━━━ The input ━━━

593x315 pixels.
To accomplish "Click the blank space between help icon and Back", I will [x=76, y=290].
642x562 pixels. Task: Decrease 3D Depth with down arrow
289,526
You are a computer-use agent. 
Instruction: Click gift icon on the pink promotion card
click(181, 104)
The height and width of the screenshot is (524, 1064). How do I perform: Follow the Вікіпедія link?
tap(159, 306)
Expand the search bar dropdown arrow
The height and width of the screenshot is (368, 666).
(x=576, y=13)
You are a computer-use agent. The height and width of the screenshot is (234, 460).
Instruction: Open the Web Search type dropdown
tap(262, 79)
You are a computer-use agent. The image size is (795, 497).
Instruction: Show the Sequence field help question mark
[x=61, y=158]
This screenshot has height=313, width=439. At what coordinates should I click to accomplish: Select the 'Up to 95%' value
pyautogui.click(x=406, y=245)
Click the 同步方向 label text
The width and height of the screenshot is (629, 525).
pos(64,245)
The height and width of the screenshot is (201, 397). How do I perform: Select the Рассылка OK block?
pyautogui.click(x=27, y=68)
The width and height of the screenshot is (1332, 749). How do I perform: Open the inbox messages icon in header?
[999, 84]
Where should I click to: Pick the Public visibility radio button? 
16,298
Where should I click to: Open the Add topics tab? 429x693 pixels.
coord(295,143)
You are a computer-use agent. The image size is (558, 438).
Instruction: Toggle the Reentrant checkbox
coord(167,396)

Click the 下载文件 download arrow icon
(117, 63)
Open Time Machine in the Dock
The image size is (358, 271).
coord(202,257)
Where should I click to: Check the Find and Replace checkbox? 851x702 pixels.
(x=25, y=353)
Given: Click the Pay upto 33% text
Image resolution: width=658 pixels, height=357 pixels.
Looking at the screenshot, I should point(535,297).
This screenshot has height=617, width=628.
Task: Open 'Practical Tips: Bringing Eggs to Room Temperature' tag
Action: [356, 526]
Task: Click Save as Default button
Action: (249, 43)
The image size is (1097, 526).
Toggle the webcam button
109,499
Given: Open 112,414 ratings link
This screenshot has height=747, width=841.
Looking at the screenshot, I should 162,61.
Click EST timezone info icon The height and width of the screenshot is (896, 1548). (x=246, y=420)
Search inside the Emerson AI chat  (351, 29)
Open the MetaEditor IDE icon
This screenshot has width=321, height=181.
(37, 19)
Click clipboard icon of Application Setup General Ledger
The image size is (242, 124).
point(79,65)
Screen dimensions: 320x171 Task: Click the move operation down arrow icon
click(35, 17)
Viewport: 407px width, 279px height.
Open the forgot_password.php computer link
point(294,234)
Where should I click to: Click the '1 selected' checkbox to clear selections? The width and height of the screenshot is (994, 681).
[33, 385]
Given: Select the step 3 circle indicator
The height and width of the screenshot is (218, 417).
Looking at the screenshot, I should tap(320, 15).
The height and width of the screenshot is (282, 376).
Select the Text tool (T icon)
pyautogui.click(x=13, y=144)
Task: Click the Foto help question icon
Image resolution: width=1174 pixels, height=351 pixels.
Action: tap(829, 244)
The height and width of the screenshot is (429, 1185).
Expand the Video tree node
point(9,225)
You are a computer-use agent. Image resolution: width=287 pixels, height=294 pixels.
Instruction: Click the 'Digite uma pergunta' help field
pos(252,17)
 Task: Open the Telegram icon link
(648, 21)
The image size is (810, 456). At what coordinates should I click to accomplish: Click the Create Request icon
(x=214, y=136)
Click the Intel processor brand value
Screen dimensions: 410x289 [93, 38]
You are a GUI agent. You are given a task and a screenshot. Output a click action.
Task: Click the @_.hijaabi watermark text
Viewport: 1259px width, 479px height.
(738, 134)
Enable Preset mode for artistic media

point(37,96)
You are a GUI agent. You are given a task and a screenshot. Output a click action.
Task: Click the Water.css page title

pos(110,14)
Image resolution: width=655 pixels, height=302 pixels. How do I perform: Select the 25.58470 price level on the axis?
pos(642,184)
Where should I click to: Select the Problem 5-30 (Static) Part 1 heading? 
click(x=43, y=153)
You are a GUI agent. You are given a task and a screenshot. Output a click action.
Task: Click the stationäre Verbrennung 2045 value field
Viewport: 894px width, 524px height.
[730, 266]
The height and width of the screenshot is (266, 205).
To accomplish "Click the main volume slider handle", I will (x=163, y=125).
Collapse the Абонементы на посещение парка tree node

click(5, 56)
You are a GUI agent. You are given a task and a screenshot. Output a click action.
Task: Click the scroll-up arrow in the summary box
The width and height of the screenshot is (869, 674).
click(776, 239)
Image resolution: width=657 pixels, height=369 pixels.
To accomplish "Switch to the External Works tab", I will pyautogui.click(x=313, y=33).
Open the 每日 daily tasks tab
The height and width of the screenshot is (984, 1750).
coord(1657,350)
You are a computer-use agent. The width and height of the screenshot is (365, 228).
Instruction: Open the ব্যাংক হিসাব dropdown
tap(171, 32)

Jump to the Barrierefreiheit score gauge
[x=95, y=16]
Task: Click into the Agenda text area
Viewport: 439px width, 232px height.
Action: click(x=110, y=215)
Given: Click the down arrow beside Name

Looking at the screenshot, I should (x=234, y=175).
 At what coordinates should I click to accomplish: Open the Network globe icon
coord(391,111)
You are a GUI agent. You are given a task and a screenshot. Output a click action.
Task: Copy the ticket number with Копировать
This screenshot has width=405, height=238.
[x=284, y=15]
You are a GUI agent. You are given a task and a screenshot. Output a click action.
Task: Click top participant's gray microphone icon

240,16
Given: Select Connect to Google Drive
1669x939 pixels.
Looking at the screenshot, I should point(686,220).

━━━

» What is being asked: The data should be printed again exactly, line for line.

» Task output:
593x315 pixels.
To accomplish "Click the blank space between help icon and Back", I will [x=76, y=290].
642x562 pixels. Task: Decrease 3D Depth with down arrow
289,526
You are a computer-use agent. 
Instruction: Click gift icon on the pink promotion card
click(181, 104)
The height and width of the screenshot is (524, 1064). How do I perform: Follow the Вікіпедія link?
tap(159, 306)
Expand the search bar dropdown arrow
The height and width of the screenshot is (368, 666).
(x=576, y=13)
You are a computer-use agent. The height and width of the screenshot is (234, 460).
Instruction: Open the Web Search type dropdown
tap(262, 79)
You are a computer-use agent. The image size is (795, 497).
Instruction: Show the Sequence field help question mark
[x=61, y=158]
This screenshot has height=313, width=439. At what coordinates should I click to accomplish: Select the 'Up to 95%' value
pyautogui.click(x=406, y=245)
Click the 同步方向 label text
The width and height of the screenshot is (629, 525).
pos(64,245)
The height and width of the screenshot is (201, 397). How do I perform: Select the Рассылка OK block?
pyautogui.click(x=27, y=68)
The width and height of the screenshot is (1332, 749). How do I perform: Open the inbox messages icon in header?
[999, 84]
Where should I click to: Pick the Public visibility radio button? 
16,298
Where should I click to: Open the Add topics tab? 429x693 pixels.
coord(295,143)
You are a computer-use agent. The image size is (558, 438).
Instruction: Toggle the Reentrant checkbox
coord(167,396)

Click the 下载文件 download arrow icon
(117, 63)
Open Time Machine in the Dock
The image size is (358, 271).
coord(202,257)
Where should I click to: Check the Find and Replace checkbox? 851x702 pixels.
(x=25, y=353)
Given: Click the Pay upto 33% text
Image resolution: width=658 pixels, height=357 pixels.
Looking at the screenshot, I should point(535,297).
This screenshot has height=617, width=628.
Task: Open 'Practical Tips: Bringing Eggs to Room Temperature' tag
Action: [356, 526]
Task: Click Save as Default button
Action: (249, 43)
The image size is (1097, 526).
Toggle the webcam button
109,499
Given: Open 112,414 ratings link
This screenshot has height=747, width=841.
Looking at the screenshot, I should 162,61.
Click EST timezone info icon The height and width of the screenshot is (896, 1548). (x=246, y=420)
Search inside the Emerson AI chat  (351, 29)
Open the MetaEditor IDE icon
This screenshot has width=321, height=181.
(37, 19)
Click clipboard icon of Application Setup General Ledger
The image size is (242, 124).
point(79,65)
Screen dimensions: 320x171 Task: Click the move operation down arrow icon
click(35, 17)
Viewport: 407px width, 279px height.
Open the forgot_password.php computer link
point(294,234)
Where should I click to: Click the '1 selected' checkbox to clear selections? The width and height of the screenshot is (994, 681).
[33, 385]
Given: Select the step 3 circle indicator
The height and width of the screenshot is (218, 417).
Looking at the screenshot, I should tap(320, 15).
The height and width of the screenshot is (282, 376).
Select the Text tool (T icon)
pyautogui.click(x=13, y=144)
Task: Click the Foto help question icon
Image resolution: width=1174 pixels, height=351 pixels.
Action: tap(829, 244)
The height and width of the screenshot is (429, 1185).
Expand the Video tree node
point(9,225)
You are a computer-use agent. Image resolution: width=287 pixels, height=294 pixels.
Instruction: Click the 'Digite uma pergunta' help field
pos(252,17)
 Task: Open the Telegram icon link
(648, 21)
The image size is (810, 456). At what coordinates should I click to accomplish: Click the Create Request icon
(x=214, y=136)
Click the Intel processor brand value
Screen dimensions: 410x289 [93, 38]
You are a GUI agent. You are given a task and a screenshot. Output a click action.
Task: Click the @_.hijaabi watermark text
Viewport: 1259px width, 479px height.
(738, 134)
Enable Preset mode for artistic media

point(37,96)
You are a GUI agent. You are given a task and a screenshot. Output a click action.
Task: Click the Water.css page title

pos(110,14)
Image resolution: width=655 pixels, height=302 pixels. How do I perform: Select the 25.58470 price level on the axis?
pos(642,184)
Where should I click to: Select the Problem 5-30 (Static) Part 1 heading? 
click(x=43, y=153)
You are a GUI agent. You are given a task and a screenshot. Output a click action.
Task: Click the stationäre Verbrennung 2045 value field
Viewport: 894px width, 524px height.
[730, 266]
The height and width of the screenshot is (266, 205).
To accomplish "Click the main volume slider handle", I will (x=163, y=125).
Collapse the Абонементы на посещение парка tree node

click(5, 56)
You are a GUI agent. You are given a task and a screenshot. Output a click action.
Task: Click the scroll-up arrow in the summary box
The width and height of the screenshot is (869, 674).
click(776, 239)
Image resolution: width=657 pixels, height=369 pixels.
To accomplish "Switch to the External Works tab", I will pyautogui.click(x=313, y=33).
Open the 每日 daily tasks tab
The height and width of the screenshot is (984, 1750).
coord(1657,350)
You are a computer-use agent. The width and height of the screenshot is (365, 228).
Instruction: Open the ব্যাংক হিসাব dropdown
tap(171, 32)

Jump to the Barrierefreiheit score gauge
[x=95, y=16]
Task: Click into the Agenda text area
Viewport: 439px width, 232px height.
Action: click(x=110, y=215)
Given: Click the down arrow beside Name

Looking at the screenshot, I should (x=234, y=175).
 At what coordinates should I click to accomplish: Open the Network globe icon
coord(391,111)
You are a GUI agent. You are given a task and a screenshot. Output a click action.
Task: Copy the ticket number with Копировать
This screenshot has width=405, height=238.
[x=284, y=15]
You are a GUI agent. You are given a task and a screenshot. Output a click action.
Task: Click top participant's gray microphone icon

240,16
Given: Select Connect to Google Drive
1669x939 pixels.
Looking at the screenshot, I should point(686,220).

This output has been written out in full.